Отрывок для чтения
=-=-=-=-=
Суровая серьезность, с которой мистер Гей работал над подготовкой к этой еженедельной бомбардировке, оставляла ему мало досуга для того, чтобы усесться и полюбоваться механизмом своих орудий, и Лоуэлл в своем уединении в Элмвуде в той или иной степени испытывал некоторое сомнение, не стреляет ли он холостыми патронами. «Вы видите, — писал он, — что я впал в ту ошибку, о которой говорил вам, что окажусь под угрозой ее совершения, а именно: слишком увлекаюсь общими рассуждениями. Правда в том, что я вижу так мало газет, кроме тех, что стоят на нашей стороне, что не могу написать полемическую статью. Я намерен отрецензировать речь Уэбстера и написать статью о президентской номинации. Возможно, они окажутся более целенаправленными. Между тем как вы можете ожидать от человека работы с каким-то воодушевлением, если он никогда не слышит о своем работодателе? Почему бы вам не написать мне и не сказать откровенно, довольны вы или недовольны и что именно вам нужно?» Гей писал позже: «Можете не сомневаться, я стану писать вам достаточно быстро, когда вы будете писать то, чего не следует; до тех пор можете быть уверены, что я — насколько это имеет какое-то значение — доволен. Я слышу, как о ваших статьях с высокими похвалами отзываются отовсюду, и слышал лишь одну критику от одного-двух лиц: будто они кажутся написанными несколько наспех. Но это, полагаю, манера написания вами всего. Однако в нее дурно втягиваться, а газетная работа к этому сильно располагает».
=-=-=-=-=
Часть файла данных
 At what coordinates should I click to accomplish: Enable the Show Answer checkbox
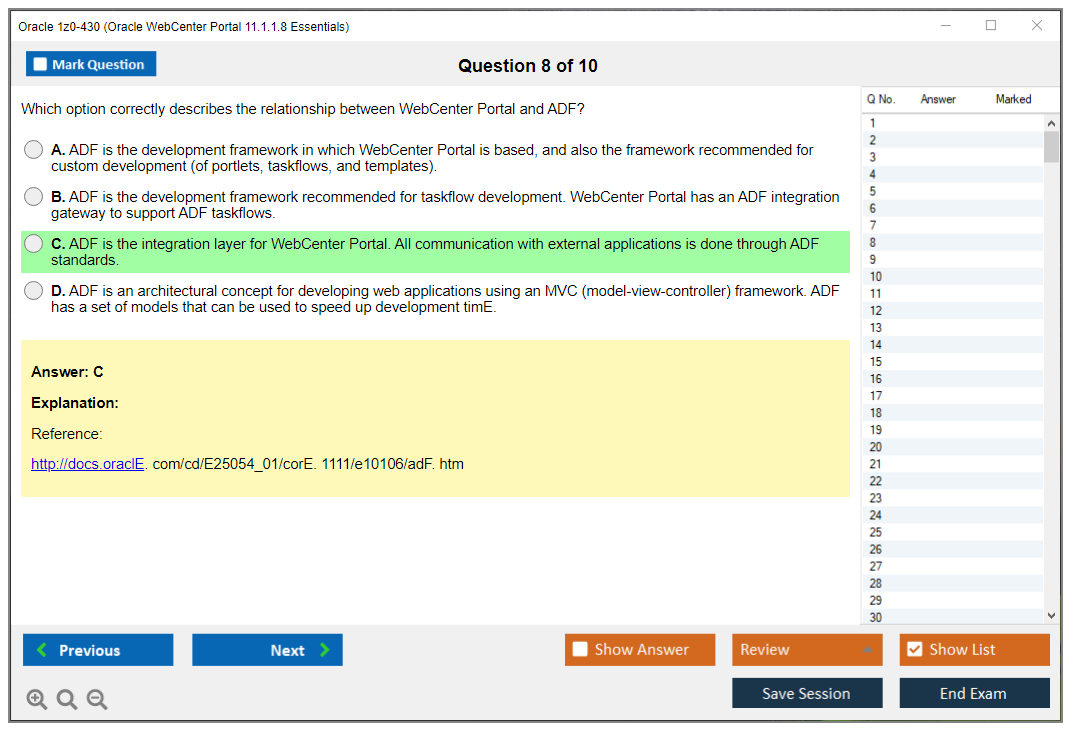580,650
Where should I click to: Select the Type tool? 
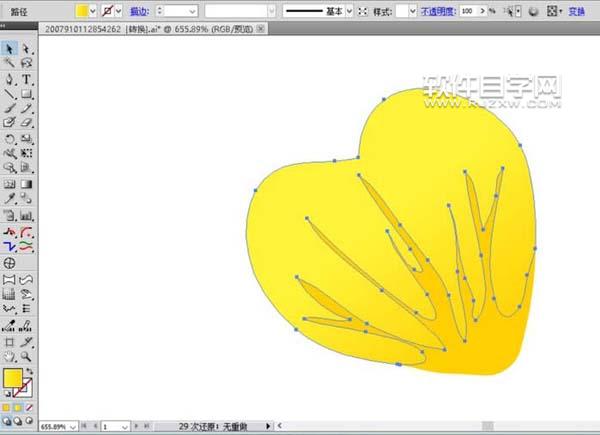(x=25, y=78)
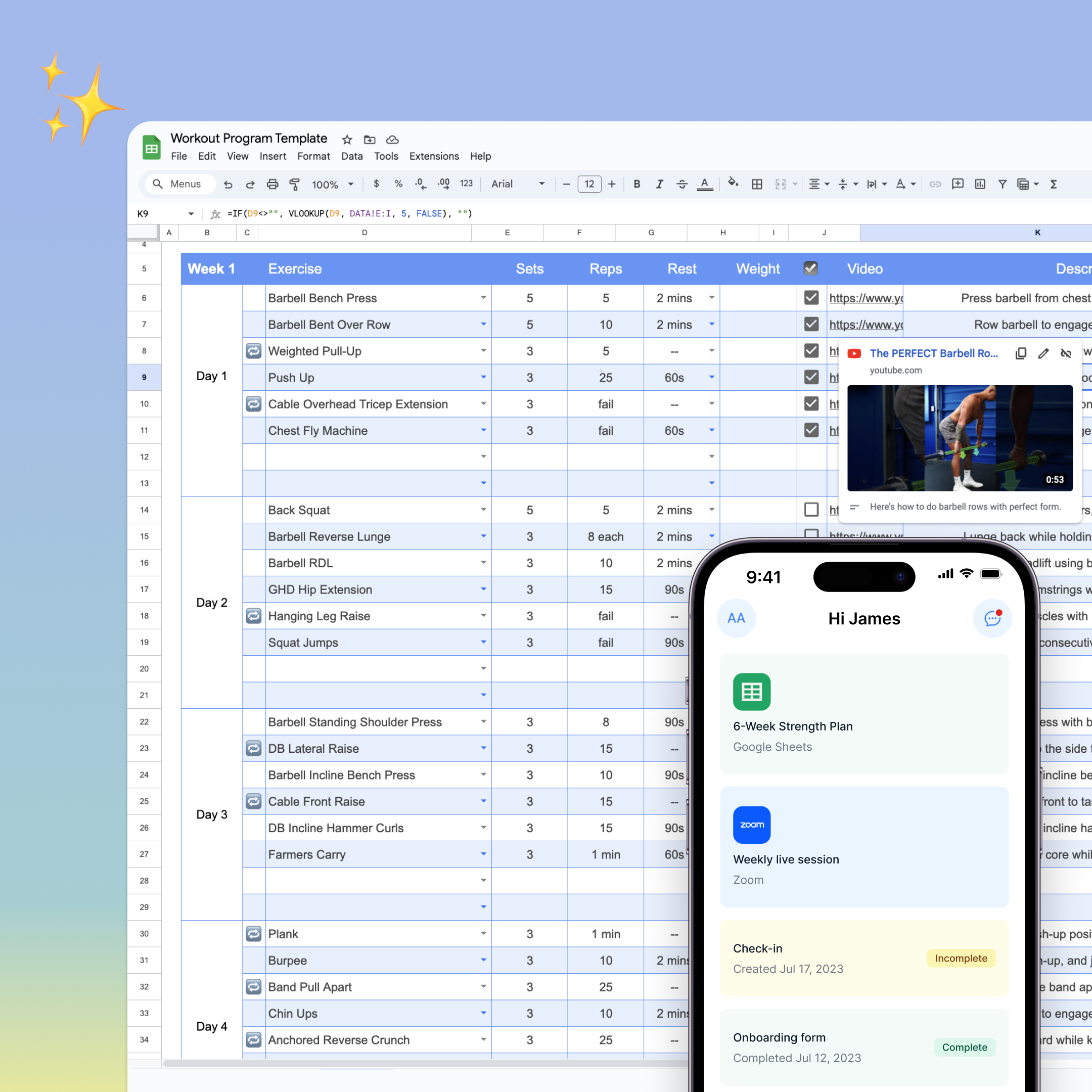Open the Borders tool
1092x1092 pixels.
(x=757, y=184)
=-=-=-=-=
Как перевести на английский язык предложение из отрывка о переписке Лоуэлла и Гея: «Правда в том, что я вижу так мало газет, кроме тех, что стоят на нашей стороне, что не могу написать полемическую статью»?

Выполненное задание
The truth is that I see so few newspapers, apart from those on our side, that I cannot write a polemical article.